Tuesday, September 18, 2012

Hope - Mito Week

Happy Mito Awareness Week everyone. It's Tuesday, day 3. Only 4 official days remain. We'll be at the California Pizza Kitchen on San Felipe Wed. night at 6 p.m. - don't forget to print your flyer!
Yesterday, (Monday) I was overwhelmed with support. So many facebook friends have gone above and beyond. They have dedicated their cover page to Will and Mito awareness. Our friend Sara, or "Ms Big Sara" as Will calls her, created a cover photo for us to use to spread awareness. (She's not big, just tall, but she got the nickname in high school, when she was still not big, just tall).

Photo: If you want a profile pic instead of a cover photo for Mito Week...
How cute is that?
Then, I got this email from our friend Sheila as she was preparing her own outreach efforts in San Antonio, it put me over the edge...
"My plan for this email was to put a lot of information and links about Mitochondrial Disease, but then something happened on Sunday that made me change my mind and so I have decided to share something else instead.  I have a 4 year old daughter, Abby.  She knows Will and knows that he has a "sick" inside his body.  Every night she says a prayer especially for Will asking God to make Will's "sick" go away.  On Sunday I asked Abby if she wanted to color some of the Mito coloring pages I had printed from the UMDF website so that I could put them on my office door for Mito Awareness Week.  She asked my why I wanted to do that and so I told her that we want to tell a lot of people about Will this week so that we can all help the doctors make Will's "sick" better.  Then she asked me "how did Will get sick?"  Which we have talked about before but I explained to her again that the sick was just there in his body already when he was born and sometimes that right now the doctors don't know how to make it go away and that's why she saves money in her special Will piggy bank and why we need to tell a a lot of people so we can help the doctors. 
Well...she started colored the pictures, and we went on with our day.  When nap time came we went up to her room and got her settled and then she just looked at me and started crying.  Now this is nothing new for her...she is in the cry about anything and everything phase of being 4, I figured one of her nightlights was not on or something as equally as devastating
But when I asked her why she was crying she just put her head down and said she was crying because she was just really worried about Will and that she didn't want him to be sick anymore.  Now this just floored me...she was seriously crying...it was all I could do to keep from crying myself.  It was like she all of the sudden understood what we have been talking about with Will since last year, and she understood the seriousness and sadness of Will's situation.  Watching a 4 year old come to terms with this information was crazy and disturbing and impressive all at once.  
Later as I was thinking about what to say in this email this year I thought about Abby and how much she wants Will to be better and I thought if I can share this with you than maybe that would make more of an impact than the clinical info about Mito.  During this week I hope that you will just talk to anyone and everyone who will listen about Mito and about Will.  Over this week I will send more information about ways to help the cause, in the meantime you can check out the United Mitochondrial Disease Foundation's website at umdf.org.
Abby and Will at the Energy for Life walk in Houston.
Part of why Sheila's email hit me hard was the fact that one day, we're going to have to explain Will's situation to Will.

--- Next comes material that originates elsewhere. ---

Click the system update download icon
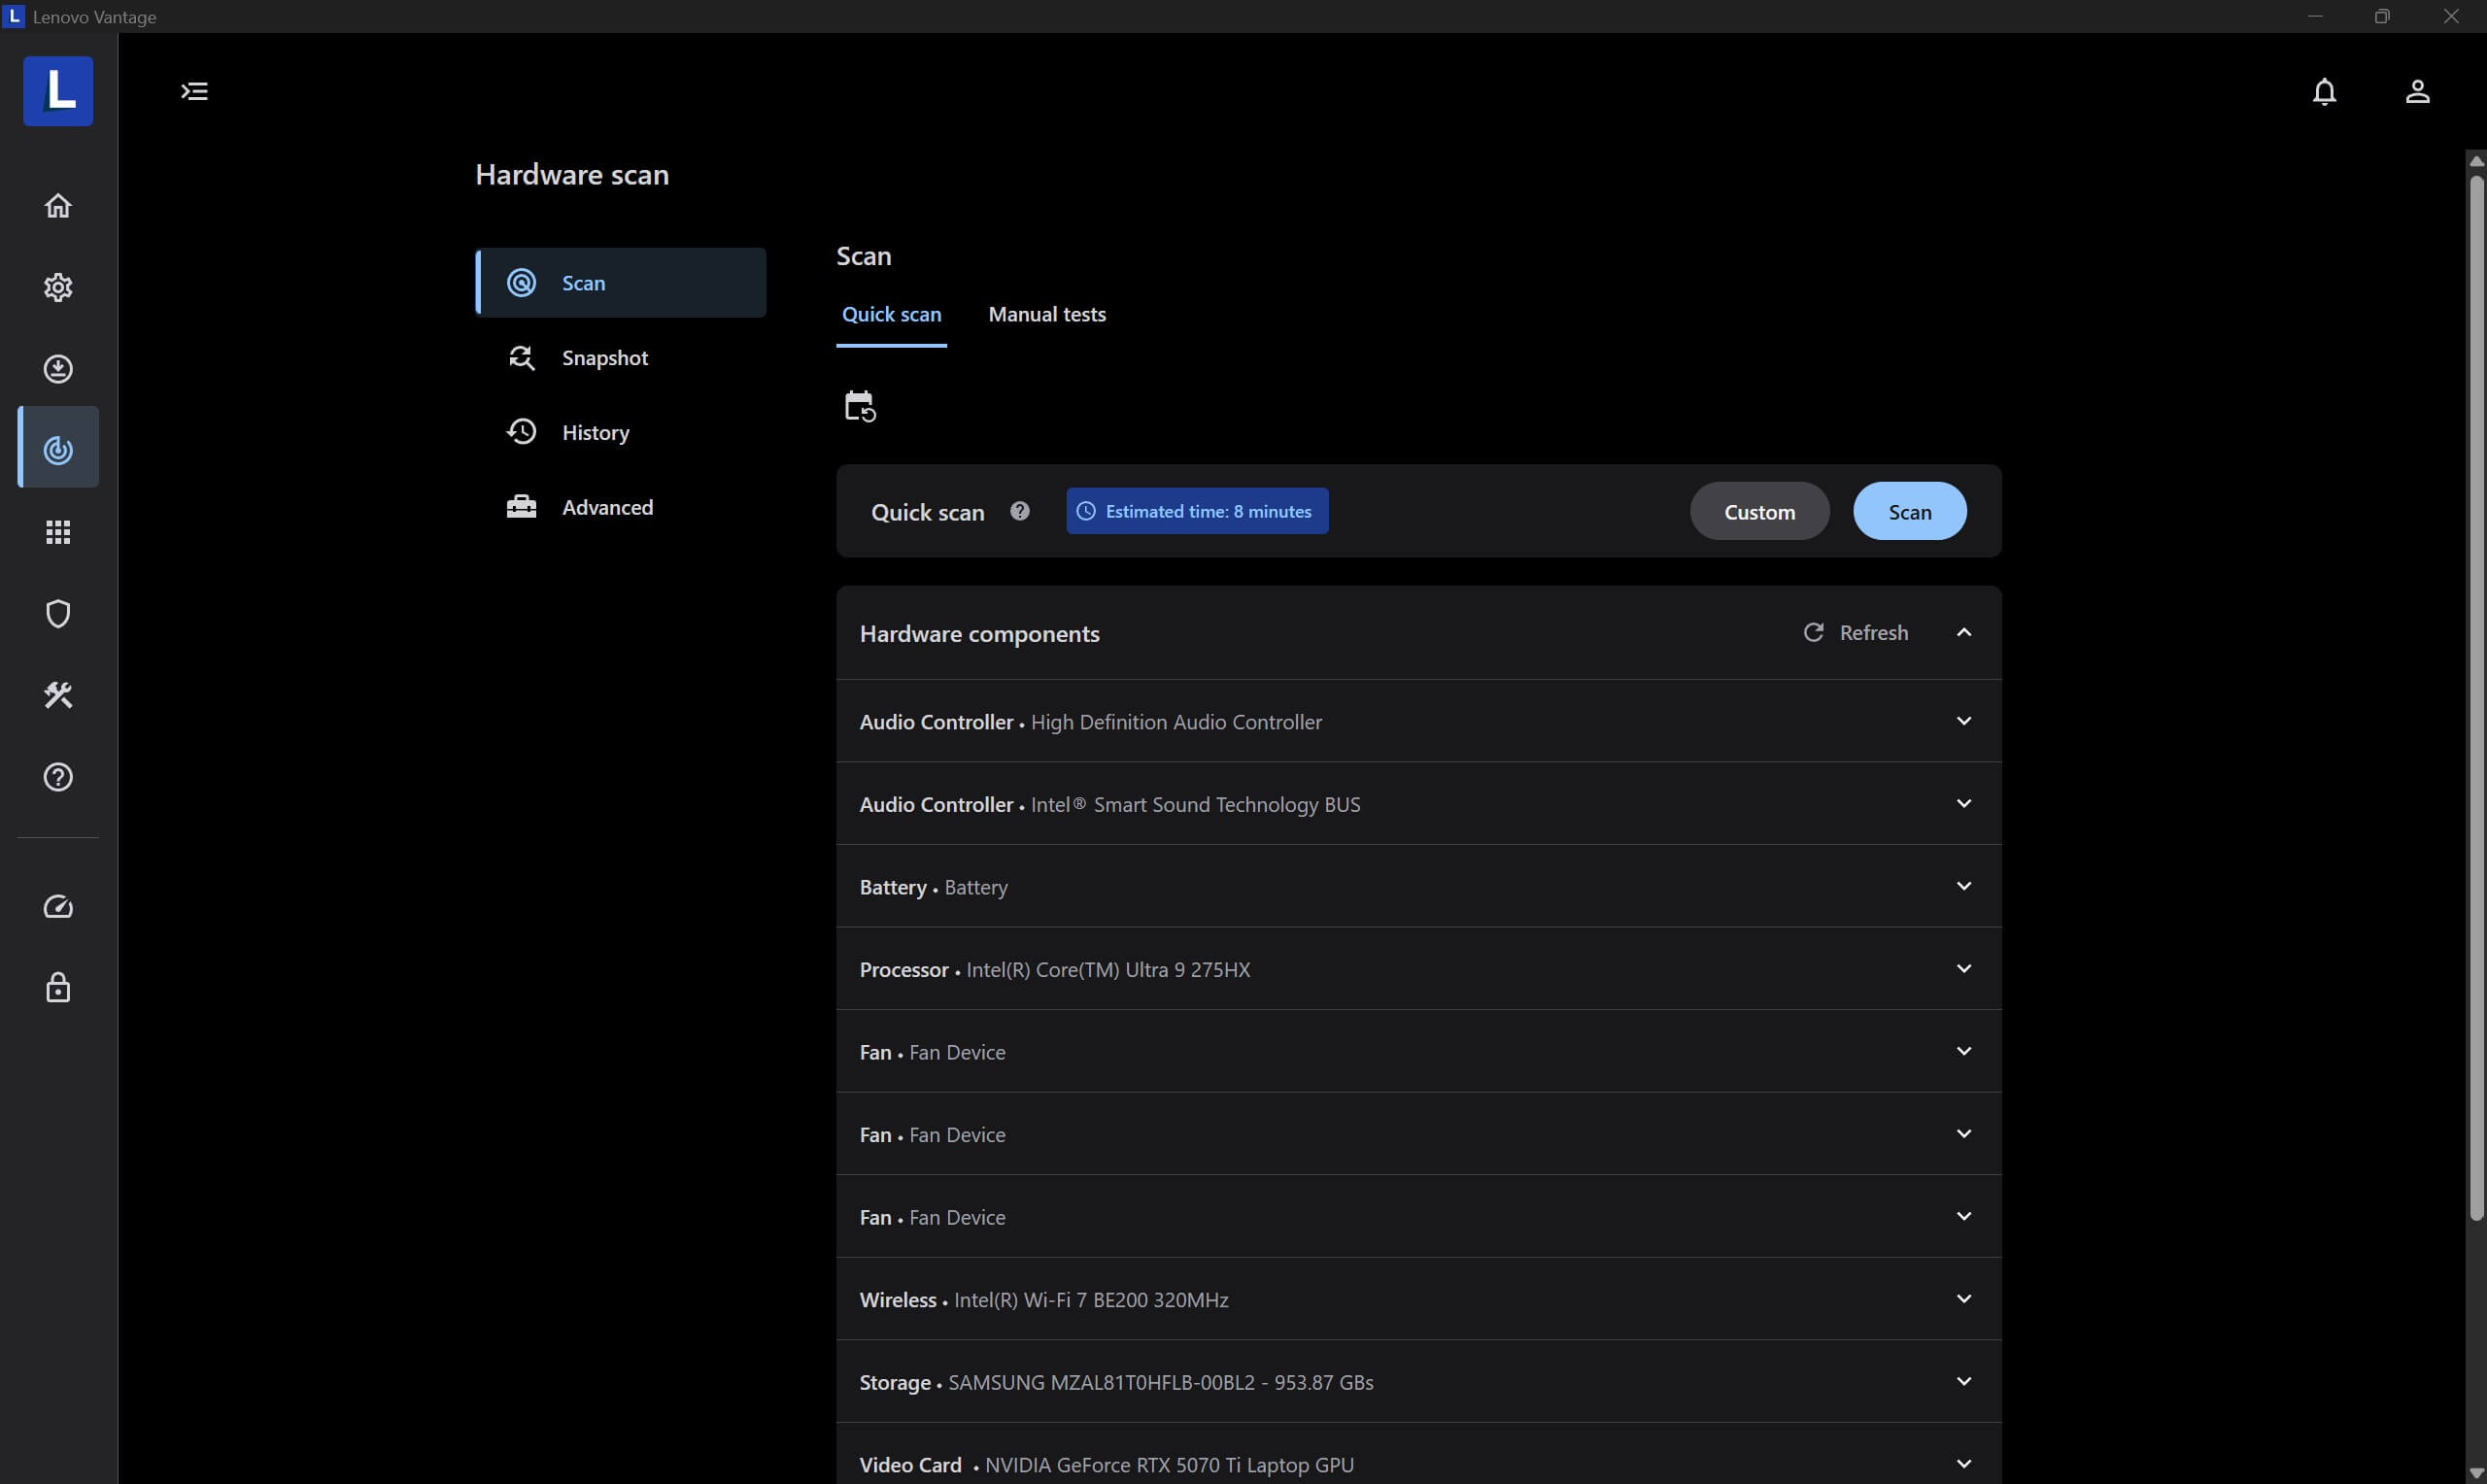[58, 369]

How on earth am I going to do that? How am I going to explain it to his cousin Carson, his "best bud" as they call each other. I can barely deal with this in my own head. It's enough to make my head spin, tears fall and my stomach turn.
Then I realized, by damn, I hope I get to explain it to him one day. That means he will be old enough to understand, have the cognitive ability to understand and me and Neil to help him get through it. I hope I have the time to have more kids and get to explain it to them and for Will and his brother or sister (or both) to be there for each other.
I can't see Will past the age of five. That's just two short years away. I hope that I get him for a lot longer than that. I hope that he will be able to enjoy the brother or sister that I should be pregnant with, but that I'm not. I hope for so many things, but it's people like Sara and Sheila and her family that give me hope that one day enough people will know about mito and one day there will be a cure for kids like Will.


  1. Lori, it's Natalie Reed. You probably don't remember me, but I played volleyball with Julie in HS and I really appreciate you being so transparent with your family's experience with Mito and spreading the word. I'd never heard of Mito before prior to reading this blog and doing some Googling. Thanks so much for sharing and God Bless!

  2. Lori, somehow you always have a way of finding a silver lining, even for the most awful realizations (like explaining this awful situation to our hero Will). I am making wishes for you guys every day that not only do you get Will for a lot longer than that, but that he gets to be a big brother, and all the other things you so richly deserve. You have handled the un-handle-able with a maturity and style that most cannot imagine. I am lucky to know you. I'm planning a CPK outing for Friday with our regular dinner crew (they usually eat at our house). We will rep UMDF and rack up a bar tab while we're at it ;) Biggest hugs to you mama!

  3. We pray and we hope. And we're going to CPK Friday evening, River Oaks location. Love you, Martin family.